Coquelicot

Publié le par Isabelle à Paris

Il fait ensoleillé dans Montmartre.  On dirait que ce n'est pas l'hiver qui vient nous rendre visite, mais bien le printemps qui arrive.  La rue est en pierres et ça me rappelle le Vieux-Québec.  Même les immeubles et les vieilles bâtisses autour de moi me font l'effet d'un déjà-vu.  La terrasse du café où je suis assise est cachée sous les feuilles des platanes.  Je bois un verre de vin blanc, un vin d'Alsace je crois, un peu trop sucré selon moi.  Un goût qui ne s'harmonise pas avec le temps à saveur d'amertume. 

Un vieux couple français à ma droite parle de la Grande guerre : elle, avec sa jupe bleue aux genoux et son foulard rouge au cou tenant en place par une broche dorée, lui, avec son pantalon modèle vichy du dimanche, son béret brun et sa canne.  Ils sont les représentants du parfait stéréotype de l'époque.  Leur héritage est lourd d'histoire.  

Malgré les décennies qui nous séparent du IIIe Reich d'Allemagne, le pays porte encore les marques de la guerre comme des cicatrices n'étant pas soignées.  En Amérique, de nos jours, nous ne percevons même plus les échos de cette catastophe.  On l'a casée dans les pages des manuels d'histoire qu'on distribue aux écoliers.  La Deuxième guerre, pour les Américains, n'est qu'une victoire parmi d'autres, un trophée qu'ils dépoussièrent le temps d'une commémoration diplomatique.  Par contre, pour les Français qui l'ont vécue aux portes de leurs maisons, cette période est une erreur des temps modernes : comment cela a-t-il pu avoir lieu ?  Ils sont encore sous le choc.

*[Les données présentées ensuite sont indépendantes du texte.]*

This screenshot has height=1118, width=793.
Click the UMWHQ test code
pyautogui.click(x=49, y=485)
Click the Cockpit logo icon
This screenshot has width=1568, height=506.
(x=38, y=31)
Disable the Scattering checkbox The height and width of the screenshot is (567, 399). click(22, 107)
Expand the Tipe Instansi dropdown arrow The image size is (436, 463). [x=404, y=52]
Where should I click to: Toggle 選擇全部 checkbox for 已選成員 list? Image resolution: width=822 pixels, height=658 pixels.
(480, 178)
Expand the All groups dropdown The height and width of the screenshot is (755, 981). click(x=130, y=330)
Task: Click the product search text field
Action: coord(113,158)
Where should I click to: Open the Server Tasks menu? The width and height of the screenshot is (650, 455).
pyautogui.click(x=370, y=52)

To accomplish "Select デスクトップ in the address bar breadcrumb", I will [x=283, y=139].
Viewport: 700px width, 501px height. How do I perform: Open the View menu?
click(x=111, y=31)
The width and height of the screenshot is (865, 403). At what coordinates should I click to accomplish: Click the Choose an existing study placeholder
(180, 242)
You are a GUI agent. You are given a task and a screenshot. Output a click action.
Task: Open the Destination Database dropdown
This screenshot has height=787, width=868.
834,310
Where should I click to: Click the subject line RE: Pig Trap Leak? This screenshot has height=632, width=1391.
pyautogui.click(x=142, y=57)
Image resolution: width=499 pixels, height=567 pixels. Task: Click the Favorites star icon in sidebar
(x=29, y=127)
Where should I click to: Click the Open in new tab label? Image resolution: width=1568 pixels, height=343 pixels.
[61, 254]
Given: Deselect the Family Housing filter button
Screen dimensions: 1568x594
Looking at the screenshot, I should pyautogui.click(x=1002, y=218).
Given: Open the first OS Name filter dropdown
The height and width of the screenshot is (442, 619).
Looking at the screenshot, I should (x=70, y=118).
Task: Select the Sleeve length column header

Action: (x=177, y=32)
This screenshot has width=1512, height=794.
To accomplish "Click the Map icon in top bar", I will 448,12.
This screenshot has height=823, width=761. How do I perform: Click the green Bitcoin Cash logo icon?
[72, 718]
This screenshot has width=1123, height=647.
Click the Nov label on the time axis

À travers les rues de Paris, on peut voir des affiches métalliques où sont décrits certains événements, mais à un niveau très personnel.  Par exemple, au coin de la rue où j'habite, il y a une affiche indiquant qu'une jeune juive du nom d'Elisa Lemonnier, résidente du quartier, fut déportée dans le camp d'Auschwitz en 1942.  Ou bien celle qu'on peut apercevoir au coin des boulevards St-Michel et St-Germain concernant un officier de la garde française ayant été tué par balles par un SS à cet endroit précis.  Souvent, suspendue tout près de ces affiches, une gerbe de fleurs pend, retenue par un ruban aux couleurs du drapeau français.  On ressent une présence qui plane à travers ces faits, bribes de l'histoire qui nous renvoient à notre propre vulnérabilité.  Sans compter qu'à chaque premier mercredi du mois, à midi, on entend dans toute la ville les sirènes qui avertissaient les civils d'une attaque imminente.  Tous les sens sont mis à contribution pour nous faire rappeler la guerre.  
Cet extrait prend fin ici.